As her brother approached his second birthday, they realized he wasn’t really speaking like other kids his age. His mother became concerned and after several visits to doctors who said there was nothing physically wrong, they were worried. By chance, one of her parent’s friends is a language specialist and her mother shared her concerns. Because she knew the family so well, she understood the multi-cultural environment in which the children were raised.
As a speech therapist she knew that one of the myths of child development was that if children were raised in bi-lingual households, it could cause delays in developing language learning. However, she noted that having three or four languages spoken to a child might be causing the problem. They decided to only speak English to her brother and within a few months, he began speaking more often and more clearly.
Is this Normal?
Your daughter could string together sentences by the time she was two but your son is barely talking. Your first reaction may be, “he’ll outgrow it” or “he will catch up” there is nothing to worry about.

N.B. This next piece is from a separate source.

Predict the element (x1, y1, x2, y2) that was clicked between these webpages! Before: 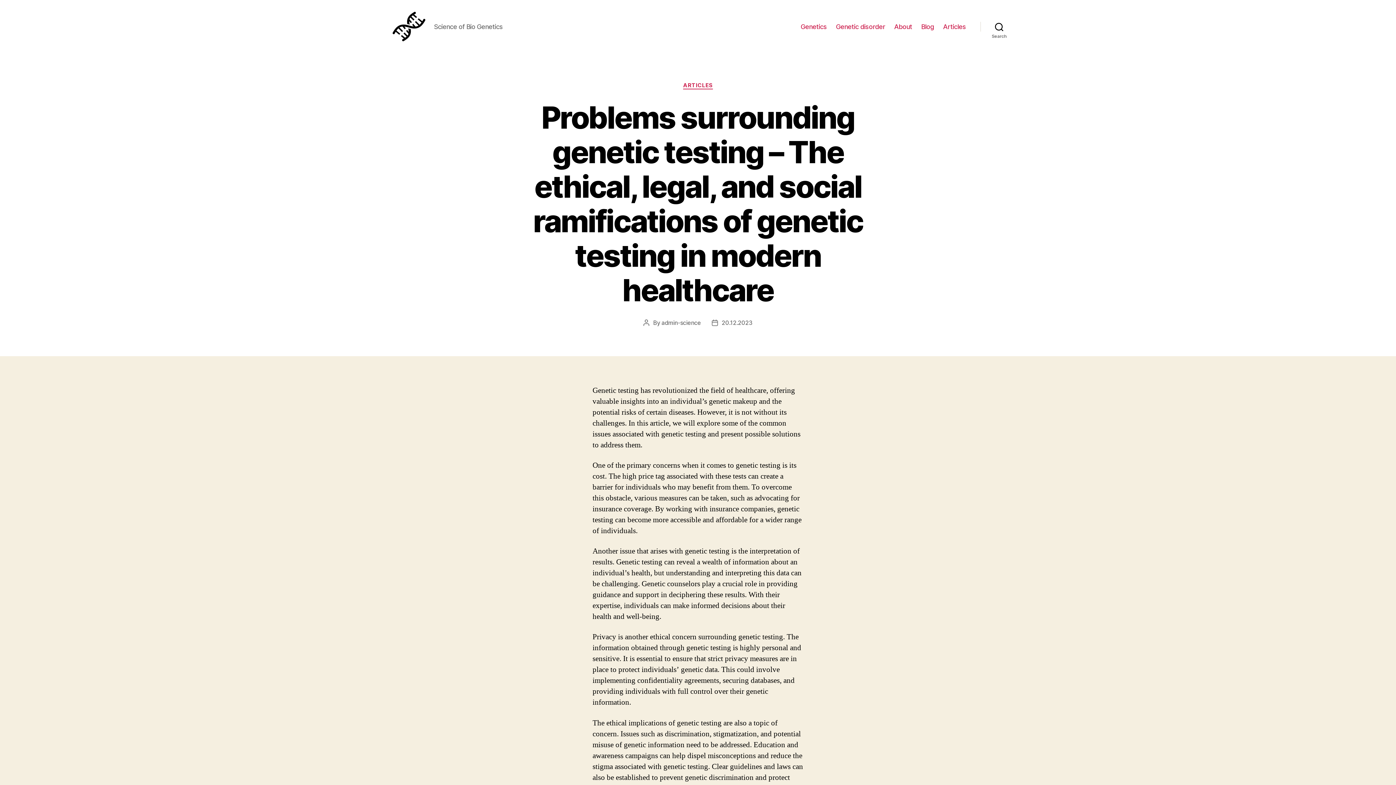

Should you be concerned? Should you seek the advice of a specialist? There are many uncertainties surrounding speech and language development. You may have heard that it’s bad to use “baby talk” around your infant. In fact, there is extensive research that indicates that baby talk can be beneficial to speech development since the exaggerated changes in pitch and tone can help them learn the rhythm of speech and the difference between tones of voice.
Do girls really talk sooner than boys? This is in fact true. There is a lot of research, which documents that girls tend to speak earlier and use more complex language than boys do. In a study released early this year in the Journal of Neuroscience, evidence points to a protein called Foxp2 which plays a critical role in speech and language development in humans and appears in higher levels in girls than boys.

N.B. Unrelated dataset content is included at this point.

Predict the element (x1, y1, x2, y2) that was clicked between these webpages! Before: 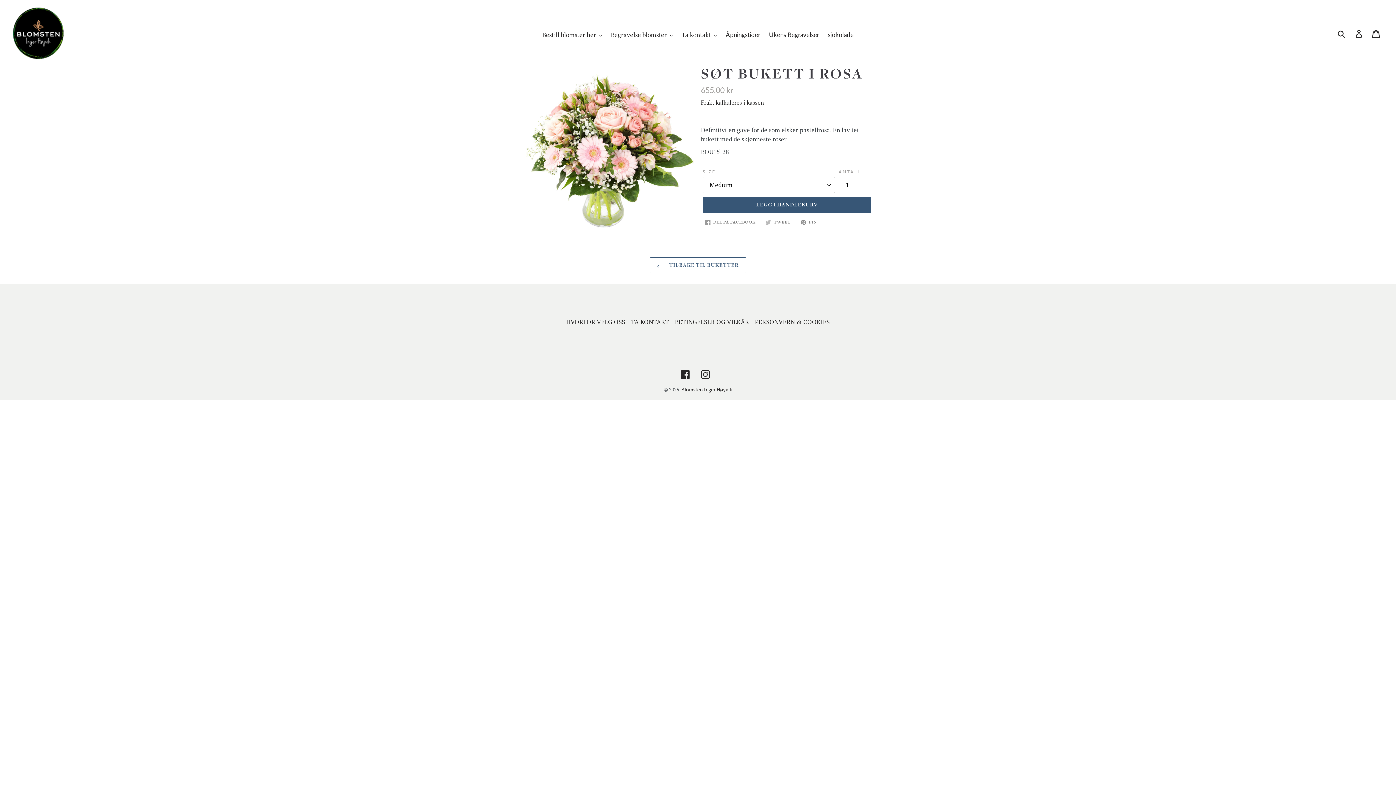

By understanding developmental norms, you will have a better idea of when the situation calls for some professional intervention.

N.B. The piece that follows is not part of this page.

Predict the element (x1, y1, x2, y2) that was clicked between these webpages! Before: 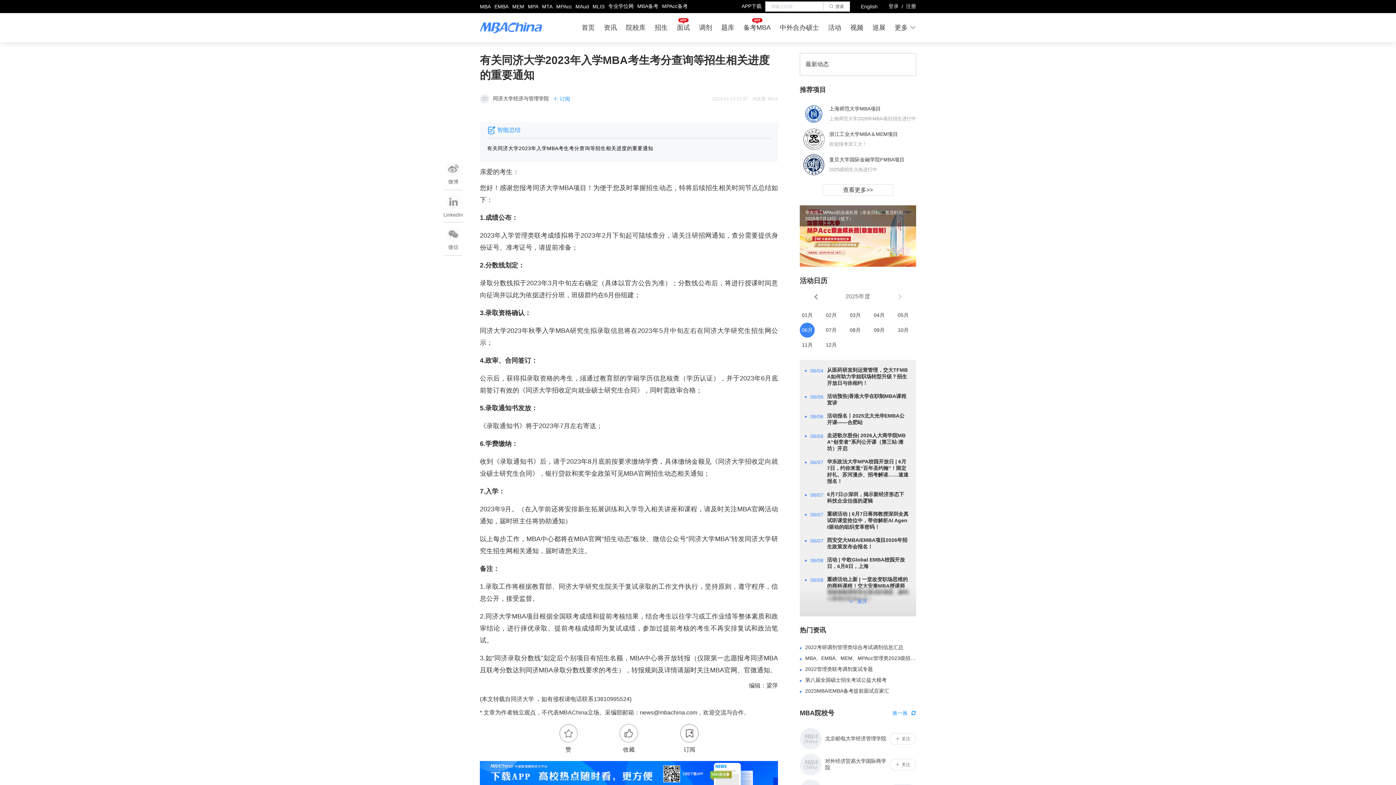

- Birth to 1 Year: During this period, your child should be cooing and babbling which are early stages of speech development. As they approach their first birthday, babies will start to string words together although they really don’t understand the meaning.
- Year One to Year Two: There should be a growing vocabulary from your toddler. By the time they turn 2, children should have close to 50 words in their vocabulary and can combine words to make simple sentences. If your child isn’t using gestures such as pointing or waving; has trouble understanding simple spoken requests or has difficulty imitating sounds, these may be signs of a problem.
- Year Two to Year Three: Children’s speech really develops during this time. Vocabulary grows and they are now making two to three word sentences as well as beginning to understand commands and meaning. “Put it down” or Time for bed” should be understood at this point. If your child cannot produce words on their own as opposed to imitating what you’re saying or can only use sounds as opposed to word when trying to communicate their needs, you should consult your pediatrician or a speech language pathologist.
As a parent, it is easy to obsess over child’s development. Try to remember that some kids do develop later than others. If you want to help your child’s speech and language development, remember to spend a lot of time talking to them and reading to them. If you do suspect a problem, early intervention is the best medicine.